Install ml-container-maker
The first step we need to take is to create a serving container for our model. We use an open-source project to create a container and generate deployment scripts for that container. The following commands explain how to install awslabs/ml-container-maker and its dependencies, including npm And firmer. For more information, review the project readme And wiki To start.
Generate deployment project
Once installed and linked, the yo command allows you to run the installed generator, yo ml-container-creator allows you to run the generator we need for this exercise.
The generator creates a complete project structure:
build and deploy
Projects built by awslabs/ml-container-maker Include templated build and deployment scripts. ./deploy/submit_build.sh and ./deploy/deploy.sh The script is used to create the image, push the image to the Amazon Elastic Container Registry (ECR), and deploy it to the Amazon SageMaker AI Real-Time endpoint.
Deploy Process:
- CodeBuild builds Docker image with SGLang and Llama 3.1
- Image has been moved to Amazon ECR
- SageMaker creates a real-time endpoint
- SGLang downloads the model from HuggingFace and loads it into GPU memory
- Endpoint reaches InService status (about 10-15 minutes)
We can test the endpoint using ./test/test_endpoint.shOr with direct invocation:
Understanding Response Format
Llama 3.1 returns OpenAI-compliant responses. Strands expects model responses to follow the Bedrock Message API format. Until late last year, this was a standard compatibility mismatch. Starting in December 2025, the Amazon Bedrock Mantle distributed inference engine supports OpenAI messaging formats:
However, support for the Messaging API is not guaranteed for models hosted on the SageMaker AI Real-Time Endpoint. SageMaker AI allows customers to host a variety of Foundation models on managed GPU-accelerated infrastructure, some of which may require esoteric signal/response formats.
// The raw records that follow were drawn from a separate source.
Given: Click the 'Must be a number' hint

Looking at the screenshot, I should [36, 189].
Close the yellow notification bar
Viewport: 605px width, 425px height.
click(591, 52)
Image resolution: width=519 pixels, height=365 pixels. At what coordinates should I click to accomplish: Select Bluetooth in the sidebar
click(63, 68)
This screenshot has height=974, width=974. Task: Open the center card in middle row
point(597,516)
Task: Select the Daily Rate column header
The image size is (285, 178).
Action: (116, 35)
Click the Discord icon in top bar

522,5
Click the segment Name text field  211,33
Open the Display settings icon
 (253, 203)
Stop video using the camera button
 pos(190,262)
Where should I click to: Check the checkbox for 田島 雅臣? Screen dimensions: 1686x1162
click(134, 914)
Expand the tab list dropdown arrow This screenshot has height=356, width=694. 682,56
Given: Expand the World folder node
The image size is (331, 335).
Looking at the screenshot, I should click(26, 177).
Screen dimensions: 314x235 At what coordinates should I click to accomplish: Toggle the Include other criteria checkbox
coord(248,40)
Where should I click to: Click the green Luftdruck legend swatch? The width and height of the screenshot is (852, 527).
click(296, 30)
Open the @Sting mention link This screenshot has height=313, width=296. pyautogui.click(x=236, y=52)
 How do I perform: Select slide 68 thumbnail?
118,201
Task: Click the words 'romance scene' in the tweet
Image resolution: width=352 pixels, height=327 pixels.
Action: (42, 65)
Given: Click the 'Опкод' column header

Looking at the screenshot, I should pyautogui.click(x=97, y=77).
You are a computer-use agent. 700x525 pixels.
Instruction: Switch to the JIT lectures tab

For example, default SageMakerAIModel Uses the legacy Bedrock message API format and attempts to access fields that are not present in the standard OpenAI message format, leading to TypeError Failure of style.
Implementing a Custom Model Parser
A feature of custom model parsers is Strands Agent SDK Which provides strong adaptability and flexibility for customers building agents powered by LLM hosted on SageMaker AI. Here, we describe how to create a custom provider that extends SageMakerAIModel: :
Stream overrides method behavior SageMakerAIModel and allows the agent to parse responses based on the requirements of the underlying model. While most models support OpenAI’s messaging API protocol, this capability enables power-users to leverage highly specified LLMs on SageMaker AI for power agent workloads using the Strands Agents SDK. Once the custom model response logic is created, the Strands Agents SDK makes it easy to initialize agents with custom model providers:
The complete implementation for this custom parser, including a Jupyter notebook and ml-container-creator deployment project with detailed explanations, is available in the companion GitHub repository.
conclusion
Building custom model parsers for Strands agents helps users take advantage of various LLM deployments on SageMaker, regardless of its response format. by expanding SageMakerAIModel and implementing stream() method, you can integrate custom-hosted models while maintaining Strands’ clean agent interface.
key takeaways: :
- awslabs/ml-container-maker SageMaker simplifies BYOC deployment with production-ready infrastructure code
- Custom parsers bridge the gap between model server response formats and Strands expectations
- The stream() method is a key integration point for custom providers.
About the authors
dan ferguson is a Senior Solutions Architect at AWS based in New York, United States. As a Machine Learning Services Specialist, Dan works to assist customers in their journey to integrate ML workflows efficiently, effectively, and sustainably.